年収600万円を救う生産緑地法終了

某メディアから「生産緑地法終了について」原稿を書け、
という依頼があって1本書かせていただきました。
しかしまあ、本当にあれが終わったら大変ですね。
私の十八番じゃないけれど、大暴落ですよ。
都心近郊まで暴落ラインが一気に迫ってきます。

でもまあ、「いきなり」ということはないはず。
何らかの延長策は採られるはずですから。
ただ、生産緑地はいずれなくなりますね。
そもそも後継者の問題があるでしょうから。
生産緑地は遠からずマンションや戸建てに変わるでしょう。
不動産価格には強力な下落圧力となります。

それで、もっともワリを食うのは誰でしょうね。
私の独断と偏見では、湾岸埋め立て地のタワーマンションを
35年ローンで購入したお方たちではないでしょうか。
世田谷や杉並の交通インフラが整った住宅地の価格が、
普通のサラリーマンでも買えるところまで落ちたら、
いったい誰があの荒涼とした埋立地を選ぶでしょう。
地震がくれば液状化して地下からベンゼンが
吹き上げるかもしれないところですよ。
もう、アソコを買うのは好きな人だけ、ということになります。
そうなれば、半分は中国人でしょうか。
今でも豊洲のららぽーとでは北京語が飛び交っていますが。
このままチャイニーズタウン化へまっしぐら、かもしれません。

東京都の人口は2025年から減り始めるそうです。
世帯数は2030年頃までは増え続けるとか。
今でも街を歩いていて飽和感がありますね。
木造アパートなんて空室だらけではないですか。
神田あたりを歩いていると雑居ビルも空室だらけ。
眼の色変えて開発を行う時代ではないのです。

日本の景気は悪くありません。完全雇用も実現。
しかし、貧困問題は厳然と存在します。
何なのでしょうね、このギャップ。
「週刊SPA!」という雑誌から、時々コメントを求められます。
すると掲載誌を送ってくれます。
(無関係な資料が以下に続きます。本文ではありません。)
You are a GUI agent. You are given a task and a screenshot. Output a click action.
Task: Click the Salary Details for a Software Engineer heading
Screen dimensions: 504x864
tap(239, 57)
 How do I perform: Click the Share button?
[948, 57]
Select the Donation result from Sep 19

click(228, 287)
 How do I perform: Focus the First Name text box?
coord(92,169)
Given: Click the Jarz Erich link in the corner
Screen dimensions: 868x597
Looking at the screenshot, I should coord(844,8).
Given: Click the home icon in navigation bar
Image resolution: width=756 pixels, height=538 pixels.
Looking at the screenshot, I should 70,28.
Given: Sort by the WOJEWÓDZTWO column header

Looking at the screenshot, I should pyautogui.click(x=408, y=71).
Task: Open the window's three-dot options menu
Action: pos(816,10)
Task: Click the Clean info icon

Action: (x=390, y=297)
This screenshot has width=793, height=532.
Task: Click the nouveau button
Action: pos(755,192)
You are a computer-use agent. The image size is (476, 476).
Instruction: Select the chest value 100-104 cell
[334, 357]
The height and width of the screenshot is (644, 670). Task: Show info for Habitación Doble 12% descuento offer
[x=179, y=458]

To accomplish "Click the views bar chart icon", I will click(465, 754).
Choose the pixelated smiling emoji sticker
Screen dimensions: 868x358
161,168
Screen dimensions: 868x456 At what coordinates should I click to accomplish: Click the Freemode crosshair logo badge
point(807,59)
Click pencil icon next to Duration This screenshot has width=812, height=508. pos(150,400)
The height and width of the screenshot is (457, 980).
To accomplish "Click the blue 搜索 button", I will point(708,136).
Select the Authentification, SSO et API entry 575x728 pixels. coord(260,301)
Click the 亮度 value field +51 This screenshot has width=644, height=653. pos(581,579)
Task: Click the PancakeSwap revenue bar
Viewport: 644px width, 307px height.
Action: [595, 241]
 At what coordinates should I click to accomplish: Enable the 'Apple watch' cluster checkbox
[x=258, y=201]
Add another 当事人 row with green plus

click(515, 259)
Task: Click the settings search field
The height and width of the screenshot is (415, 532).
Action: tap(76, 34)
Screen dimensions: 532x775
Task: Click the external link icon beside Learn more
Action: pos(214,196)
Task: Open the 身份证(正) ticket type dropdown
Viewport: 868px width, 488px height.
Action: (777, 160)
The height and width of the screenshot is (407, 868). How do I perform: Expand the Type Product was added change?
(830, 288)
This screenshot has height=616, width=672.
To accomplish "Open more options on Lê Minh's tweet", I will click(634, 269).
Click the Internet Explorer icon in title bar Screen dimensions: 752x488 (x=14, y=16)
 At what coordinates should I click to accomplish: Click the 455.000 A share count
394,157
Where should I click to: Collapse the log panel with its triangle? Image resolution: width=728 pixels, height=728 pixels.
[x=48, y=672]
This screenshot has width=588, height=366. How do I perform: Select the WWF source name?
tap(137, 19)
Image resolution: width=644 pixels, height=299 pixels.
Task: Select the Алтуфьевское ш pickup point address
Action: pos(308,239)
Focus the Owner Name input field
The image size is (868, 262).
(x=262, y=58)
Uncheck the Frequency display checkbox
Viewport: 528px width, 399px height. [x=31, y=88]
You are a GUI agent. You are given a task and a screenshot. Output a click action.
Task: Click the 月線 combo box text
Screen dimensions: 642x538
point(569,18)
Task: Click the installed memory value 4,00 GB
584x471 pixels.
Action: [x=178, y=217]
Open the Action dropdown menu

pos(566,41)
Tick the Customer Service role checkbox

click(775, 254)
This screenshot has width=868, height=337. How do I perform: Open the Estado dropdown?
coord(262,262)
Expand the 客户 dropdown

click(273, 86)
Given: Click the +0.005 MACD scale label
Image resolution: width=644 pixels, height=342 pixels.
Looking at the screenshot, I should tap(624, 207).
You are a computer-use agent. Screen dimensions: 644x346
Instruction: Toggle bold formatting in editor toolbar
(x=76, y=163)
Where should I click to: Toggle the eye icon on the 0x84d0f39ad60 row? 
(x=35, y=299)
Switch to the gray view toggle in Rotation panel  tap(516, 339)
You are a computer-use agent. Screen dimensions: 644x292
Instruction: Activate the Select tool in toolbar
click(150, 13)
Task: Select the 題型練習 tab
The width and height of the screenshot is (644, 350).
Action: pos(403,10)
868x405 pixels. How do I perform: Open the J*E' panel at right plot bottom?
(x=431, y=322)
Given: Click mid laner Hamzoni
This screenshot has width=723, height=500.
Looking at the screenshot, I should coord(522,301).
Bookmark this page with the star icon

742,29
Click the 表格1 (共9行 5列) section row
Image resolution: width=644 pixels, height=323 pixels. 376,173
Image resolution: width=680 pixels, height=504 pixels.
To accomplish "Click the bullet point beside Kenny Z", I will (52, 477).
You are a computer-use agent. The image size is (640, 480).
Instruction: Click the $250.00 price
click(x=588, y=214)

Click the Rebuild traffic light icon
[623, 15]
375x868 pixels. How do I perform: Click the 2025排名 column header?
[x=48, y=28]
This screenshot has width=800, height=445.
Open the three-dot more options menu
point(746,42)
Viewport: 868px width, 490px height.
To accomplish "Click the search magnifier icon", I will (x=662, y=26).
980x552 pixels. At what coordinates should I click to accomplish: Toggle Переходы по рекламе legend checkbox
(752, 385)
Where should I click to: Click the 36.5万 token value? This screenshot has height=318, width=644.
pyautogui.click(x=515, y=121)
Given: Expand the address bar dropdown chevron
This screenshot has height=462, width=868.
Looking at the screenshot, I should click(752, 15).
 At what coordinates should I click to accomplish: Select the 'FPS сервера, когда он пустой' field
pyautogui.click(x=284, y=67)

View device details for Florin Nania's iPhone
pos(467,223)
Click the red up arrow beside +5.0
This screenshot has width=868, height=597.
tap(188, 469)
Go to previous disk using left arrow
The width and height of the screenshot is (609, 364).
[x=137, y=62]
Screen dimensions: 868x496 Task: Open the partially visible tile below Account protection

貧困の特集とか・・
痛々しい人々の話がリアルに出ていますね。

私のところにマンション購入や売却のご相談に見える方は、
だいたいが人生の成功者です。負け組は皆無。
彼ら彼女らを見ていると「日本は景気いいなあ」と思います。
また、みなさん人物が光り輝いています。
スペシャリティもお持ちです。約2割がMDだったりします。

しかしSPAに出てくる貧困の世界もまた現実。
ちょっと前に書きましたが、東京で暮らしていると
年収600万円でも貧困のクラスタに入ってしまいます。
特に住宅ローンを抱えると、もうアウトですね。

今でもちょっと郊外に行くと1千万円くらいで
中古住宅が買えるのに、どうしてみなさんギリギリの
選択をなさるのでしょうか。私には理解不能。
年収600万円のお方が1000万円の住宅を買えば楽勝。
伸び伸びと暮らせるはずです。

「年収は住むところ決まる」なんて言います。
実は私、その考えにはある程度賛同しています。
しかし、それは一定レベル以上の能力と度胸のある人。
一生会社にしがみつくタイプのサラリーマンには
そういうテーゼは当てはまりません。

サラリーマンは収入が安定していますが、それだけ。
努力しても収入が伸びるなんてことはほとんどなし。
であれば、出ていくお金をコントロールすれば、
それだけ豊かな生活が実現します。
サラリーマンがギリギリの住まいを選ぶのは見栄でしょ。

東京のような街に暮らすと、いちばんの出費は住居費。
しかし、今は昔と違います。安くあげられるのです。
20年前、普通のサラリーマンは千葉の四街道あたり
までいかないと普通の家が買えませんでした。
しかし、今なら船橋のバス便なら1500万円の
予算で戸建てが買えたりします。
稲毛のバス便なら数百万円でも選択肢があります。

でも、年収600万円の人はそういう住宅を買いませんね。
なぜか「自分は恵まれている」と思うわけです。
確かに、給与所得者の平均年収は400万円台。
そこよりもちょっとだけいいのですよ、600万円は。
だからといって、東京では低所得者でしかありません。

30年前に私がサラリーマンをしていた時の年収は300万円。
その時には「600万円なんてすごい」と思いました。
物価水準は今と変わりません。むしろ今の方が安いくらい。
でも、私は独り者でしたから300万円でも暮らせました。

しかし、結婚して子どもを作るとなると300万円では無理。
600万円でも一人の中学受験がギリギリですね。
奥さんがパートに出てもらわなければいけません。
傍で見ていると大変そうです。

なのに、家計を切り詰めてギリギリの住宅を買います。
マイホームの価格も、いつもサラリーマンのギリギリ水準に
設定されているのです。ご存じでしたか?
年収600万円で何とか買える水準は、昔は3500万円。
今は4800万円くらいでしょうか。ほんとギリギリ。

しかし生産緑地法が終了すると、住まい選びの風景は
かなり変わってくる可能性があります。
世田谷は無理でしょうけど、練馬区や北区なら
3000万円台で普通の戸建てが買えるようになります。
私が普通の戸建てというのは、敷地が30坪以上です。
マンションなら2900万円もあり得ますね。
中古住宅ならその2,3割安。
年収600万円の方でも何とかなるでしょう。
まあ、金利次第ということもありますが。

湾岸エリアには生産緑地など皆無ですが、
近郊の不動産価格下落の影響をもろに受けます。
ただでさえ五輪後は「祭りの後」の寂寥感が漂うでしょう。
それで地震でも来ればスリーアウトです。
チェンジの次は人口が増加に転じるまでありません。
何十年も先か、二度と来ないか。
どちらにしろ生産緑地法の終了はメガトン級の暴落爆弾ですね。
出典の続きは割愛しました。